Political war broke out this week between Republican New York Gov. George Pataki and Democratic state Attorney General Eliot Spitzer as the two sides traded charges over campaign contributions related to insurance giant American International Group.
Pataki and Spitzer are potential rivals in the 2006 governor’s race. Spitzer has said he is running while the governor hasn’t yet said if he will seek re-election.
The sparring began after the New York Post reported that Spitzer’s gubernatorial campaign committee has been taking campaign contributions from partners at a law firm representing AIG in investigations by the New York attorney general.
Spitzer spokesman Darren Dopp told the New York Post that while Spitzer will not accept contributions from companies and individuals under investigation by his office, the ban does not apply to law firms representing those being probed.
The Spitzer spokesman told The Associated Press “the attorney general’s campaign fundraising policy is more restrictive than required by law and goes well beyond that of any other elected official in New York.”
‘”It just doesn’t pass the smell test,” said state Republican Chairman Stephen Minarik. “It’s just not right.”
The tabloid’s report, citing state Board of Elections campaign finance records, noted that between late November of last year and mid-January of this year, Spitzer’s campaign committee received at least $18,500 from 16 lawyers who work for the New York City-based Paul, Weiss, Rifkind, Wharton & Garrison law firm.
The firm has been representing AIG in connection with investigations by Spitzer and federal officials into the activities of the insurance giant.
“The contributions were received in connection with a Dec. 9 fundraising lunch,” said Cindy Darrison, Spitzer’s campaign manager. “They came from people who are long-standing contributors and supporters of Eliot.”
Spitzer once worked at the law firm and Dopp said the attorney general still has good friends there who have long been supported his political career.
After the Post story appeared, the Spitzer camp countered by noting that Pataki’s campaign committee had taken at least $80,000 over the past two years from AIG and related companies while the Pataki-controlled Republican State Committee had taken almost $30,000 from those companies.
The Spitzer spokesman said the attorney general has been aggressive in his pursuit of the AIG investigation.
“It would be a story if we took contributions and didn’t do anything,” said Dopp. “In fact, people should wonder where the administration was on this issue.”
The Pataki-controlled state Insurance Department has been participating in the AIG investigation, although its role has been far less evident than Spitzer’s.
State Democratic Party spokesman Howard Wolfson, noting the AIG-linked contributions to Pataki, said: “The guys who made pay-for-play an art form in Albany should clean up their own house before throwing mud at the one man who has done more than any other to hold corporations accountable to investors and New Yorkers.”

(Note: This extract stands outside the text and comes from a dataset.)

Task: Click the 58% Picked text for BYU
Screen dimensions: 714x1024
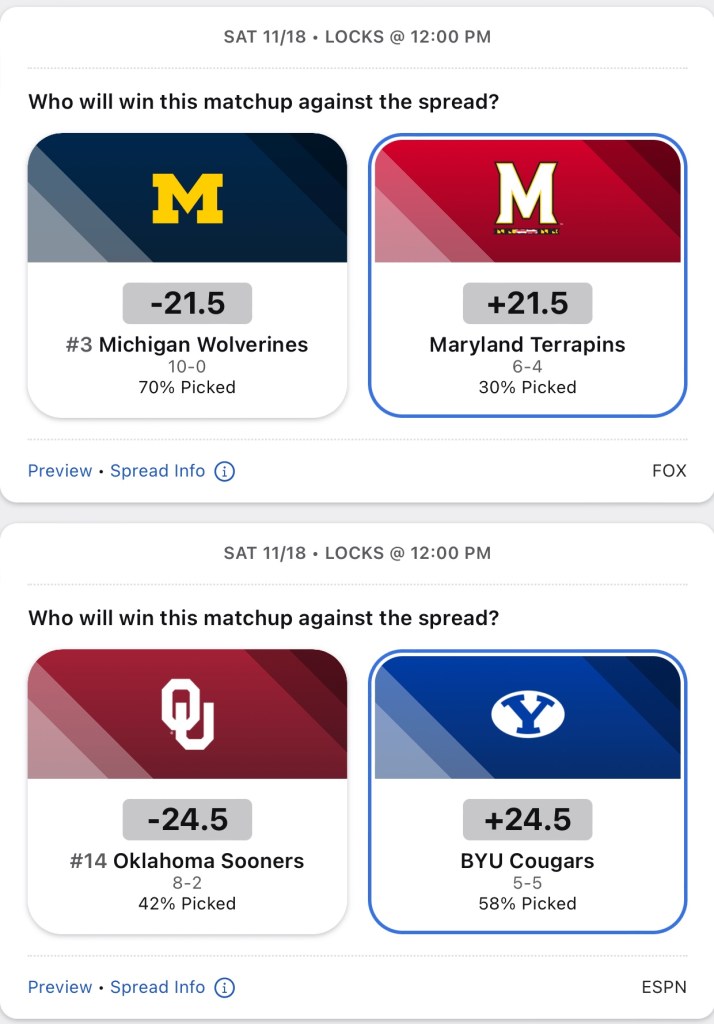Action: tap(527, 903)
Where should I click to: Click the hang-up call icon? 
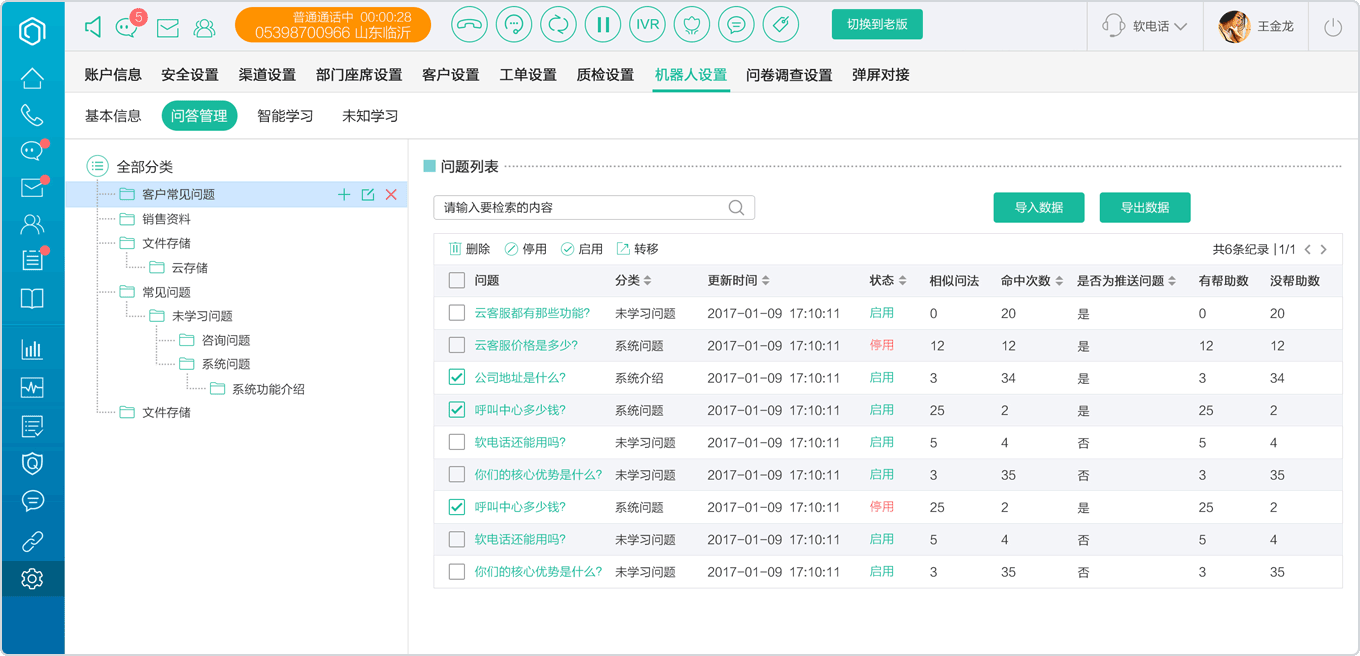[470, 25]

“That’s pretty ironic given that the AIG probe was started by the Insurance Department when they referred the case to the attorney general because the law limited the department’s ability to pursue it,” Pataki spokesman Kevin Quinn responded. “We allow the regulators to regulate, period.”

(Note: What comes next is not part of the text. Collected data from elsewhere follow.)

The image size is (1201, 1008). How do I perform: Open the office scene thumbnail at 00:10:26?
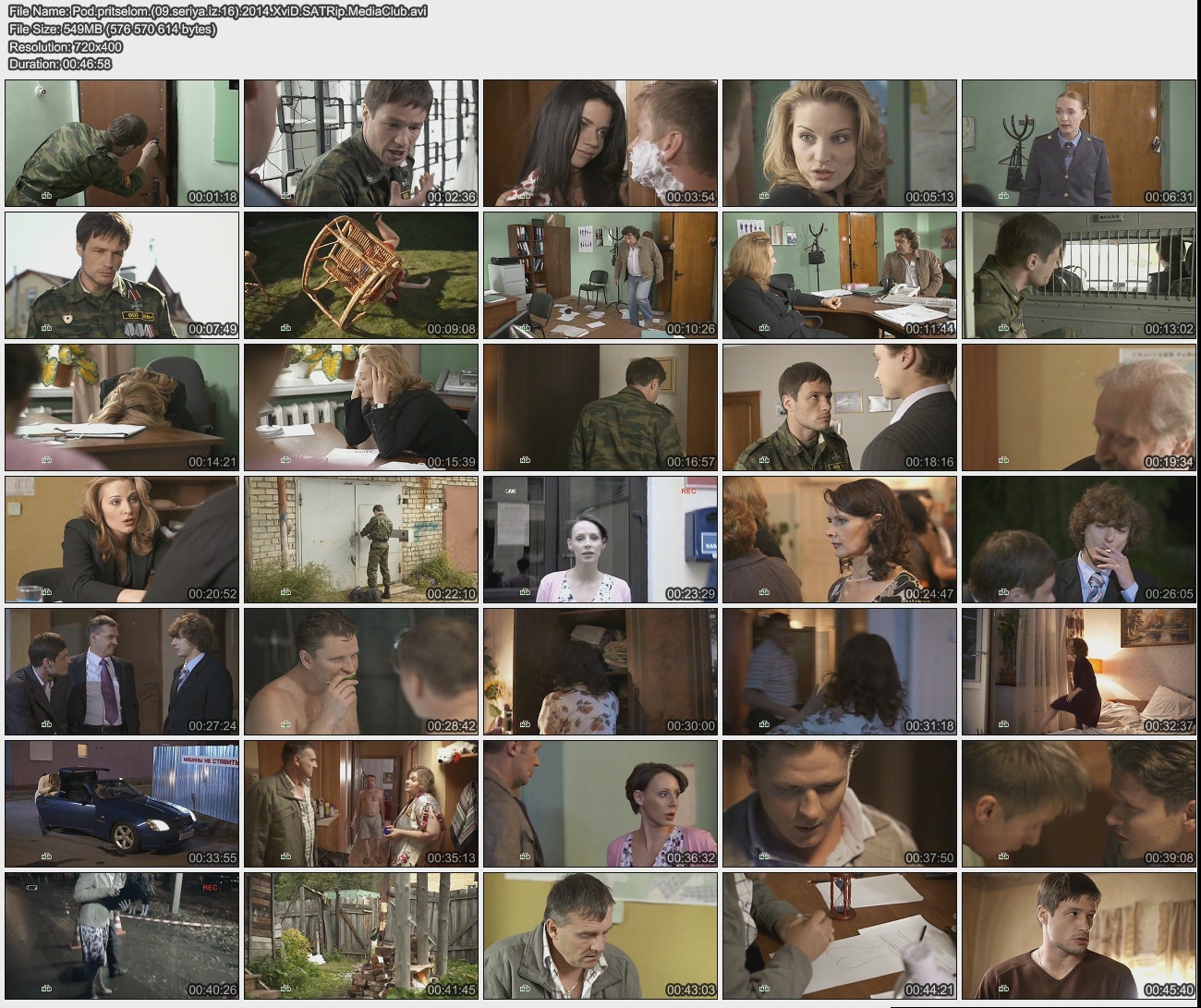(600, 275)
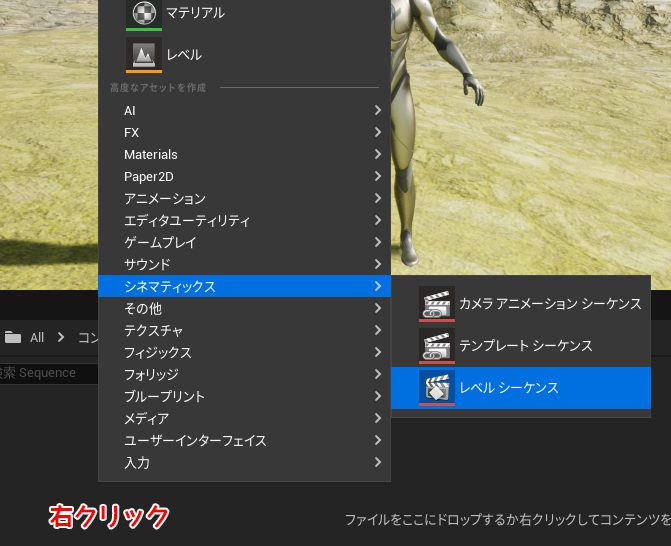Click the Template Sequence clapperboard icon

click(x=437, y=345)
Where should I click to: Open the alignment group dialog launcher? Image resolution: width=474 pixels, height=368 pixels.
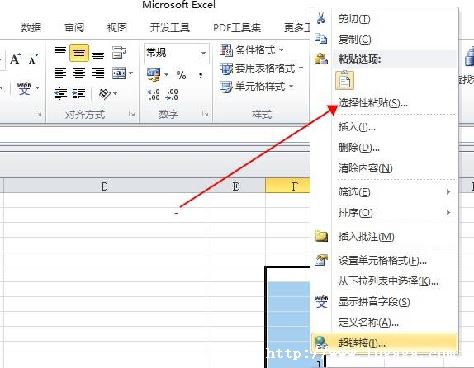coord(132,114)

Told about Quinn’s comment, Dopp said no AIG referral came from the Insurance Department until the Spitzer probe was already underway.
“The (Insurance) Department was clueless and everybody knows it,” the Spitzer aide said.
“Eliot Spitzer got caught with his hand in the cookie jar, and now he is shamefully trying to divert attention away from his lapse in professional ethics,” the GOP’s Minarik said.
“He is used to being held to a higher standard, and he welcomes it,” Dopp said. “At the same time, it’s not fair to suggest connections where there are none.”
Spitzer, who has gained international attention with his investigations of Wall Street investment houses, mutual fundmanagers and the insurance industry, announced late last year that he would run for governor in 2006. Pataki has not yet said if he will seek a fourth term next year.